Rob Marris (Wolverhampton, South-West) (Lab): The Canadian banking system is pretty solid, with very large banks that are not divided between the retail and investment sectors. Canada has fewer banking regulations than the UK or USA, yet no Canadian bank has failed or been bailed out. Will my right hon. Friend say what lessons he has learned from the stability of the Canadian banking system?

Mr. Darling: Over the years Canada has, in many ways, followed the model that we have been moving to, trying to streamline the regulatory system. I remind the House that 10 years ago there were eight or nine different regulators—self-regulating bodies—and also that the Bank of England never, ever regulated all financial institutions. It was frequently the case that a bank would be regulated by three or four different institutions. That made no sense whatsoever and the Canadians recognised that. Everyone should reflect on that.
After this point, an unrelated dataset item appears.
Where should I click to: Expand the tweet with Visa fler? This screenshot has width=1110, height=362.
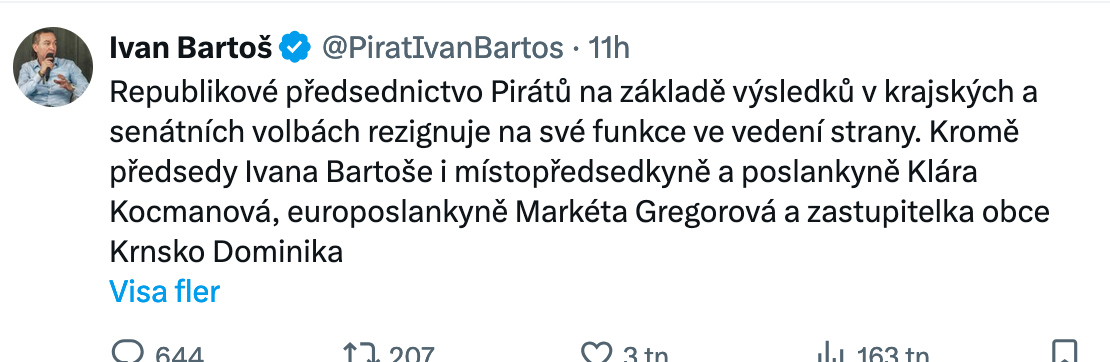coord(165,291)
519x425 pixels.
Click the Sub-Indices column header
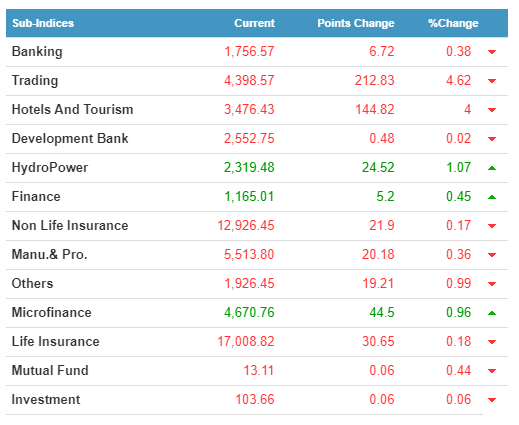pos(43,23)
Sir Peter Viggers (Gosport) (Con): Does the Chancellor agree that there are two distinct roles to be carried out, one being the detailed supervision of the rules, best carried out by the FSA, and the other the overall financial strategic control of banks? If the latter role is to be carried out by the Bank of England, will he ensure that the Bank is properly resourced?

Mr. Darling: I entirely agree. The hon. Gentleman has put very briefly the point that I was putting to the hon. Member for Sevenoaks (Mr. Fallon). Yes, of course the Bank needs to be resourced to do the job.
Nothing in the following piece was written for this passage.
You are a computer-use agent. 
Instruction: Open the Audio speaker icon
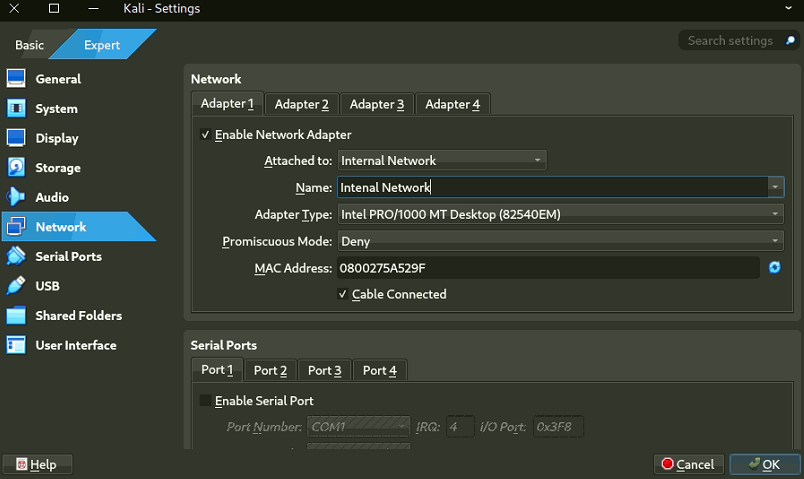coord(16,197)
Mr. Gordon Prentice (Pendle) (Lab): Sir Fred Goodwin famously did not have a recognised banking qualification. Should chief executives be expected to have one?

Mr. Darling: The FSA has a responsibility to make sure that people who are charged with running banks are qualified to do so. That was recognised by Lord Adair Turner’s report.
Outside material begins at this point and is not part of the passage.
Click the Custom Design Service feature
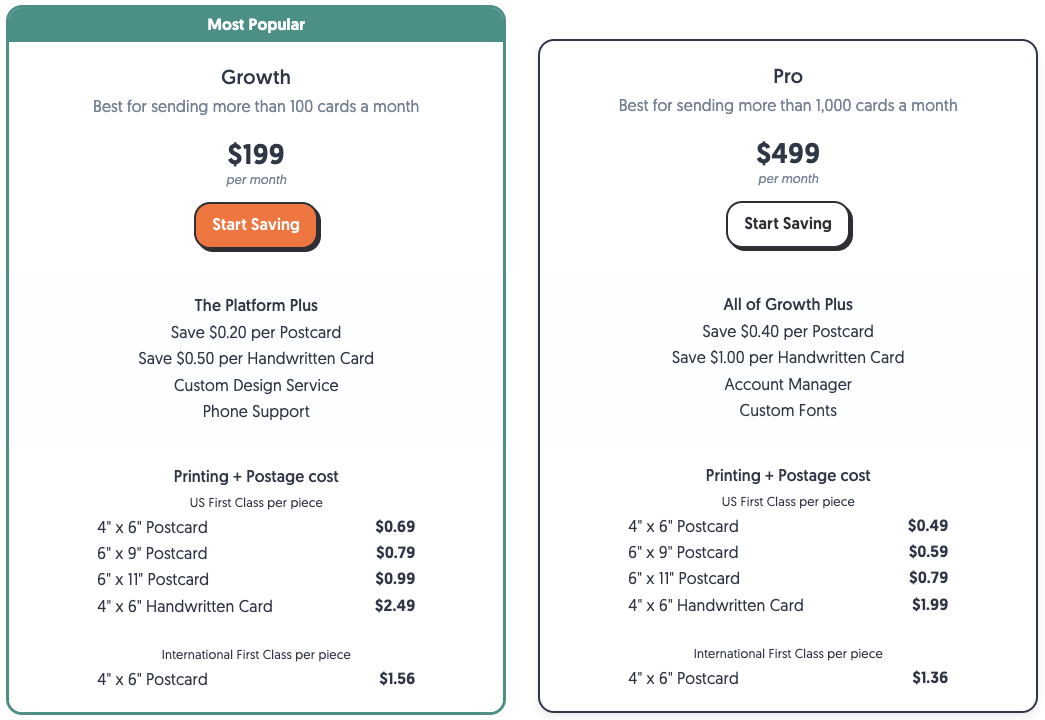This screenshot has height=720, width=1045. [x=256, y=385]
Mr. Andrew Tyrie (Chichester) (Con): A moment ago the Chancellor said—I pretty much quote—“I expect the Bank to have a wider role in all this.” Only a few days ago the Governor came before the Treasury Committee and said that he had not been consulted at all about the White Paper or even seen a draft. When did the Chancellor first show a draft of the document to the Governor of the Bank, and why did he not consult him fully earlier?